There is considerable current research interest in the processes underlying the evolution of ecological communities. The role of history in this process remains unclear: do species assemble into communities independently of each other, or do component species show parallel phylogeographic histories, such that communities effectively give rise to daughter communities? The answer is central to appropriate comparative analysis of community properties: if the latter scenario is true, assemblages linked by phylogenetic processes do not represent statistically independent examples of community evolution, and analyses should incorporate phylogenetic history. Although there have been many studies on the phylogeographic histories of individual species, similar methods have yet to be applied to sets of interacting species.

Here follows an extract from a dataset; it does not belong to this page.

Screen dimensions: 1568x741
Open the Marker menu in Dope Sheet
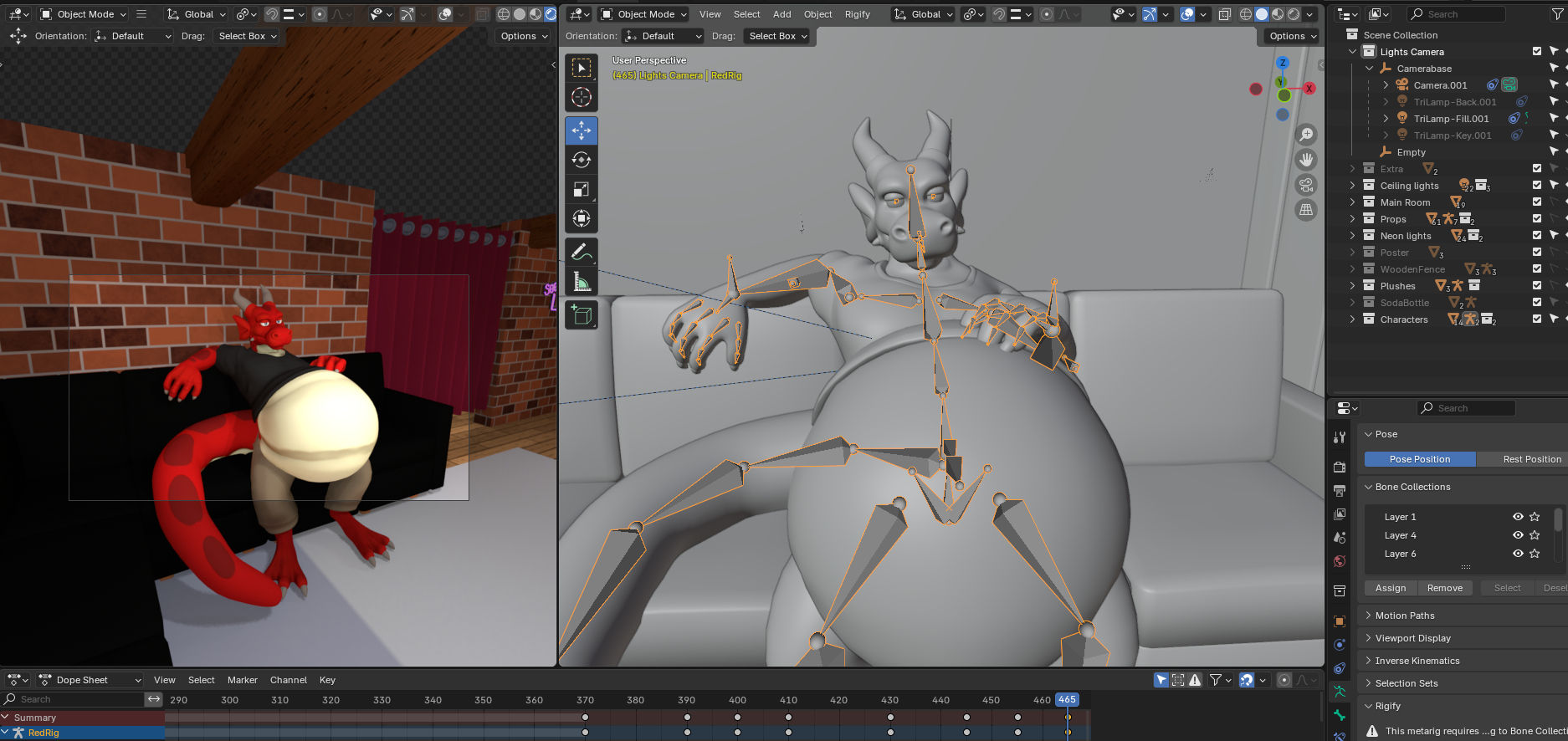242,680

This proposal concerns the evolution of Western Palaearctic oak gallwasp communities, a system that has been of major significance in the study of insect community structure. This application has been triggered by the demonstration of highly similar phylogeographic histories for several widespread gallwasp species. In each case, allele frequency and haplotype sequence data strongly support a Turkish origin, followed by westwards range expansion into the Balkans, Italy, and the Iberian Peninsular before the Pleistocene. Demonstration of concordant patterns in further species would suggest that oak gallwasp assemblages evolved outside Europe, in the far east of their current range, followed by parallel westwards expansion by component species - in effect, guild range expansion. We will use sequence and allele frequency data to assess the support for concordant centres of origin, and tempo and direction of range expansion, in 8 gallwasp species. Concordance of phylogeographic histories across this set of species would have major implications for the evolution of the rich communities of other organisms (particularly chalcid parasitoids and cynipid inquilines) centred on oak gallwasps. Many of these attack different gallwasp hosts in different generations, and guild range expansion is predicted to facilitate concordant range expansion by trophically dependent species. Later applications will extend the multispecies approach developed here to parasitoids and inquilines in oak gall communities.

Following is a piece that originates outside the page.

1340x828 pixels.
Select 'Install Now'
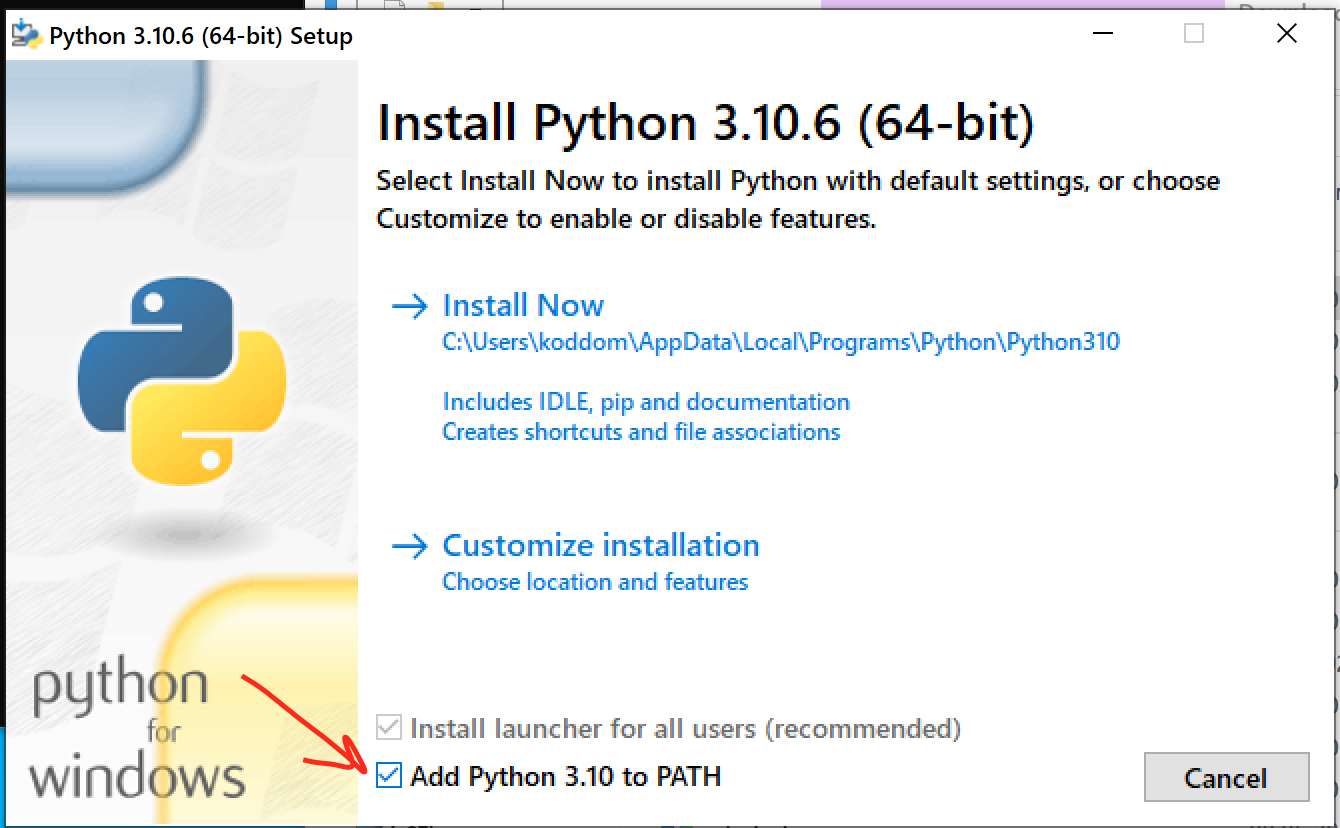(523, 305)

We also aim to promote shifts in the geographic and directional emphases of phylogeographic research in the Western Palaearctic. Most work to date concerns latitudinal shifts in the distributions of single species and the resulting gradients in genetic diversity driven by recent glacial cycles. This work has identified important refugial centres of genetic diversity in southern Europe - for most species in one or more of Iberia, Italy and the Balkans. However, where a species occupies multiple refugia there has been little consideration of longitudinal relationships among refugia. Are refugia linked by a longitudinal colonisation history from an eastern or western origin, or are they unlinked fragments of a larger distribution? Analysis of longitudinal patterns is currently restricted by the fact that large parts of the distribution of many 'European' species to the east of the geopolitical bounds of Europe in Turkey, Iran and the Caucasus remain unsampled. The need to consider such eastern populations is underlined by the identification of multiple, ancient, eastern refugia and eastern origins for two oak gallwasps. Turkey and the Caucasus are supported as centres of diversification of many European plant and animal taxa, and these regions may be of general significance for intraspecific genetic diversity.
Specific Objectives (a) To identify Western Palaearctic centres of genetic diversity, and to establish the phylogenetic relationships among them, for 8 widespread oak gallwasp species using allozyme allele frequency and mitochondrial cytochrome b haplotype sequence data. (b) To assess the congruence in centres of diversity, and the direction and timescale of range expansion among species. Agreement between observed intraspecific phylogeny topologies and alternative origin and range expansion hypotheses will be tested using maximum likelihood.
1. Across a suite of species, most show genetic patterns consistent with an eastern origin in Asia Minor or Iran.
2. Application of molecular clock dating suggests that range expansion form the east is relatively recent, taking place in the second half of the Pleistocene.
3. Our results suggest that, in general, understanding patterns of genetic diversity and biodiversity in Europe requires appropriate consideration of genetic contributions and range expansion from populations outside Europe.